■ Document ■
## START
Apply the initial load (about 5% of the failure load), check and adjust the specimen and deformation measuring instrument, so that the entire system is in normal working condition.

When measuring tensile stress, continue to load until the specimen is destroyed, and record the yield load, failure load or maximum load of the specimen and the form of specimen failure.

When measuring the tensile elastic modulus and Poisson’s ratio, if there is no automatic recording device, graded loading can be used, with a grade difference of 5% to 10% of the failure load, at least five levels of loading, and the applied load should not exceed 50% of the failure load. Generally, the measurement is repeated at least three times, and two stable deformation increments are taken to record the loads at each level and the corresponding deformation values; if there is an automatic recording device, continuous loading can be performed.

Step 6, result determination and subsequent processing

If the specimen is damaged at an obvious internal defect, or the type I specimen is damaged in the fixture or at the arc, or the type II specimen is damaged in the fixture or the distance between the specimen fracture and the clamping point is less than 10mm, the specimen is invalid.

If there are less than five valid specimens in the same batch, the test should be repeated.
## END
■ Information supplied ■
## START
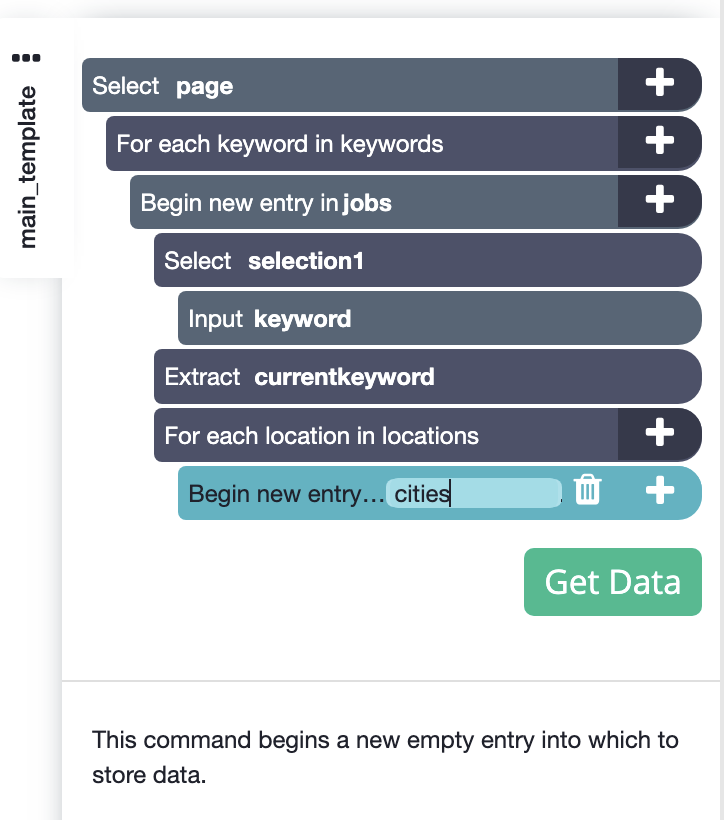
Task: Click into the cities name input field
Action: point(473,493)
## END
■ Short task ■
In the tensile test procedure, what is the highest load allowed during graded loading when measuring the tensile elastic modulus and Poisson's ratio?

■ Expected output ■
The applied load should not exceed 50% of the failure load.